Think it, Run it: Autonomous ML pipeline generation via self-healing multi-agent AI

arXiv cs.AI / 5/1/2026

📰 NewsDeveloper Stack & InfrastructureModels & Research

Key Points

  • The paper proposes a unified five-agent architecture that automatically generates end-to-end ML pipelines from datasets and natural-language goals.
  • It combines code-grounded RAG to understand microservices, an explainable hybrid recommender for selecting components, and an execution engine that builds and runs DAG-based pipelines.
  • A self-healing mechanism uses LLM-based error interpretation plus adaptive learning from prior execution history to improve robustness when failures occur.
  • In experiments covering 150 ML tasks across varied scenarios, the system reportedly achieves an 84.7% end-to-end pipeline success rate, outperforming baseline approaches.
  • The authors argue that tightly integrated intelligent modules (RAG + explainable recommendation + self-healing + adaptive learning) can outperform designs that treat these components as separate, isolated solutions.

Abstract

The purpose of our paper is to develop a unified multi-agent architecture that automates end-to-end machine learning (ML) pipeline generation from datasets and natural-language (NL) goals, improving efficiency, robustness and explainability. A five-agent system is proposed to handle profiling, intent parsing, microservice recommendation, Directed Acyclic Graph (DAG) construction and execution. It integrates code-grounded Retrieval-Augmented Generation (RAG) for microservice understanding, an explainable hybrid recommender combining multiple criteria, a self-healing mechanism using Large Language Model (LLM)-based error interpretation and adaptive learning from execution history.
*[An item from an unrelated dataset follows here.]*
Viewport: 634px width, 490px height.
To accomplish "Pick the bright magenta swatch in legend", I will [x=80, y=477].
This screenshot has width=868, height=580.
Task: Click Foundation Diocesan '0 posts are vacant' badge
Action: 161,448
The approach is evaluated on 150 ML tasks across diverse scenarios. The system achieves an 84.7% end-to-end pipeline success rate, outperforming baseline methods. It demonstrates improved robustness through self-healing and reduces workflow development time compared to manual construction. The study introduces a novel integration of code-grounded RAG, explainable recommendation, self-healing execution and adaptive learning within a single architecture, showing that tightly coupled intelligent components can outperform isolated solutions.